§ YOUR INSTRUCTIONS
Where does the string "computer" occur in the records? Copy each line that holds it.

§ GIVEN DATA
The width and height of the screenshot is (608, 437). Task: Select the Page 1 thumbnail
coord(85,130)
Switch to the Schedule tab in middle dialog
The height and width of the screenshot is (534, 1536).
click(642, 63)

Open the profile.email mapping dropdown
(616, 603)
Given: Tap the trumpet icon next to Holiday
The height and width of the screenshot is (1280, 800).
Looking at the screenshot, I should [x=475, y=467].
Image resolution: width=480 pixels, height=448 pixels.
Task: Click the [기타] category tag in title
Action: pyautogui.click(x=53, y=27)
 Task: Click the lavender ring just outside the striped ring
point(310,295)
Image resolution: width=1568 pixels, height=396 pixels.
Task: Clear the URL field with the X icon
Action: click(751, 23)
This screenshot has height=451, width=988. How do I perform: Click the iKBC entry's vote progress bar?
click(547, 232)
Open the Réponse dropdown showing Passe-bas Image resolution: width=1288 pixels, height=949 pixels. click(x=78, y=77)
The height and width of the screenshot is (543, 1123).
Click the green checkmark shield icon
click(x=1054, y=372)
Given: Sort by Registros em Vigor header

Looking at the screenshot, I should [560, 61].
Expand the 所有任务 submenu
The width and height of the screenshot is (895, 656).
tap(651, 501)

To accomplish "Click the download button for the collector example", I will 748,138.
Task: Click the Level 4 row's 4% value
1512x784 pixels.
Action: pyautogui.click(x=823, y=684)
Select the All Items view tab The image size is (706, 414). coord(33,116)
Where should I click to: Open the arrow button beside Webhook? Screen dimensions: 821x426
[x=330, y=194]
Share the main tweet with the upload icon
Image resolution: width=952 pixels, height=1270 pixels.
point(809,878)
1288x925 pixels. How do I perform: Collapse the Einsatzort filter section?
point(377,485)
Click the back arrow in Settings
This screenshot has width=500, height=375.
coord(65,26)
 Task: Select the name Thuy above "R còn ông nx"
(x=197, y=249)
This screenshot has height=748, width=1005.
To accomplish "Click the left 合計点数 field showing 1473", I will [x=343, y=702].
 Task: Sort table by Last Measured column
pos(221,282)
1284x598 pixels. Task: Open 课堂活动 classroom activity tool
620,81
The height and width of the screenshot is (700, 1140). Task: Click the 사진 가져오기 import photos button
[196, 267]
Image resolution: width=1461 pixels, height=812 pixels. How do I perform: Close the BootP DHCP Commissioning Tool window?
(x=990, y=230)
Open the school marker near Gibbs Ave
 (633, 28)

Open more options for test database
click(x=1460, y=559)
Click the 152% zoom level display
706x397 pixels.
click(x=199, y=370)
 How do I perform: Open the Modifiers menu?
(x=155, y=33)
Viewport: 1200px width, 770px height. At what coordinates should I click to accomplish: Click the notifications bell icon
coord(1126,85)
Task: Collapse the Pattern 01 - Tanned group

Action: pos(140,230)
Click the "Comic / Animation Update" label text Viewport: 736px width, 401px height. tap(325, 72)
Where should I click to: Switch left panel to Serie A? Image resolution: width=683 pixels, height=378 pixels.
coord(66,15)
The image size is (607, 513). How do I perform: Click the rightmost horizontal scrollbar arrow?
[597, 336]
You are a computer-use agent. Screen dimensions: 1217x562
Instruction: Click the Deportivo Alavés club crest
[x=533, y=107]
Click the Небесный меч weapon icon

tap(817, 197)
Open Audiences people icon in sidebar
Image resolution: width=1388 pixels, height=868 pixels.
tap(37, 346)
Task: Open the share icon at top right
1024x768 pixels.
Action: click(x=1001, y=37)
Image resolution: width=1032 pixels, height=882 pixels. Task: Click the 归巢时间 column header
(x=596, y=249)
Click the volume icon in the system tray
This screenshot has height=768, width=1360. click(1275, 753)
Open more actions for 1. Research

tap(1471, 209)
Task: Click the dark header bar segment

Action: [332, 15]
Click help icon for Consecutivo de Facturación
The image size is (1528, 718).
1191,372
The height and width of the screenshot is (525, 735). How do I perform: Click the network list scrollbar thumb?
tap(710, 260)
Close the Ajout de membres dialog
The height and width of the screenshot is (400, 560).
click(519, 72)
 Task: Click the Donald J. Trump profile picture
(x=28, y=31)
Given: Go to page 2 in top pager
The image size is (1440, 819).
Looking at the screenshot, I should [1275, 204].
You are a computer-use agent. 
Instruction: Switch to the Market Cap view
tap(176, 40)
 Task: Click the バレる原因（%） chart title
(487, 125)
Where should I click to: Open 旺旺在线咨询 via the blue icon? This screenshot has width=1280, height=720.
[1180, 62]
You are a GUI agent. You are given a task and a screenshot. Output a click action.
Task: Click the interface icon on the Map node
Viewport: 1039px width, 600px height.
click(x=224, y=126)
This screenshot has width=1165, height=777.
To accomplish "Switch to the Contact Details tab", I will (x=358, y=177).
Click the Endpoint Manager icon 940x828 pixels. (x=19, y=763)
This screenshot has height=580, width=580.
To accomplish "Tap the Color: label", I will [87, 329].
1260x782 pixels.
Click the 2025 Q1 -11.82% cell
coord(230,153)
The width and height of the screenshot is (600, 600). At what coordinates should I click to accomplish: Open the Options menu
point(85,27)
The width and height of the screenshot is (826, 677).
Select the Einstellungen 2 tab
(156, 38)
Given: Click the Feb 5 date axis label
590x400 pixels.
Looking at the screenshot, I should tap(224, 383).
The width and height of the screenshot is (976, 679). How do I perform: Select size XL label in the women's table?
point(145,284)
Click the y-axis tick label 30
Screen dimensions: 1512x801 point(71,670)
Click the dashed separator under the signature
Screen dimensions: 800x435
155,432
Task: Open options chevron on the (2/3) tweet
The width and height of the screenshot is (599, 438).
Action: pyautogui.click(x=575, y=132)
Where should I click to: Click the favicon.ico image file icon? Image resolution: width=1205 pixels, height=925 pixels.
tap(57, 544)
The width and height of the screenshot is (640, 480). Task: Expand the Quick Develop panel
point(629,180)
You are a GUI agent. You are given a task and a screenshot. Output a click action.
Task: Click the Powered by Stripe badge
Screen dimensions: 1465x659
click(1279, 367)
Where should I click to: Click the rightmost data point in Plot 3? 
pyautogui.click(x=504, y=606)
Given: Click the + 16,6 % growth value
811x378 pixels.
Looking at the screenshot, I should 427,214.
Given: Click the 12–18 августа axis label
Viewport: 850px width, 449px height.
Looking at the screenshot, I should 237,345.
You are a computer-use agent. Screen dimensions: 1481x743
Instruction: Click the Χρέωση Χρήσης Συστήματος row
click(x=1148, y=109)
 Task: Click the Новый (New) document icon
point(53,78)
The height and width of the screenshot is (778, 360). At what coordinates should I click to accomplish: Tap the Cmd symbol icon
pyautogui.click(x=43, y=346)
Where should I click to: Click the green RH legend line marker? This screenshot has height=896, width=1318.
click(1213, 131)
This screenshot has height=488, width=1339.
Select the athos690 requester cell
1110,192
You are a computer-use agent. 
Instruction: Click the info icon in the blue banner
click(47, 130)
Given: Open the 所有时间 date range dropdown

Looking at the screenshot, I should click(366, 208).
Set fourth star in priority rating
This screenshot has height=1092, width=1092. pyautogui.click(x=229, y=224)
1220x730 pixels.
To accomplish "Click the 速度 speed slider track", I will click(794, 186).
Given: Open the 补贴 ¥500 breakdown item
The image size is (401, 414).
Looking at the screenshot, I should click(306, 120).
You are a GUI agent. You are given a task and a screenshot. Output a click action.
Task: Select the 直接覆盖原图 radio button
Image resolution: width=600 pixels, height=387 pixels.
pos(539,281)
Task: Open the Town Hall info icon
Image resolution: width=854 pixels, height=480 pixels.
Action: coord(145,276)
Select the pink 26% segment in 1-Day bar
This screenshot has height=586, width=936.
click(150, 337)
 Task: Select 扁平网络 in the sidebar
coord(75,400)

§ RESPONSE TO THIS TASK
You are a computer-use agent. Screen dimensions: 1217x562
You are a computer-use agent. 
You are a computer-use agent. Screen dimensions: 1481x743
You are a computer-use agent. 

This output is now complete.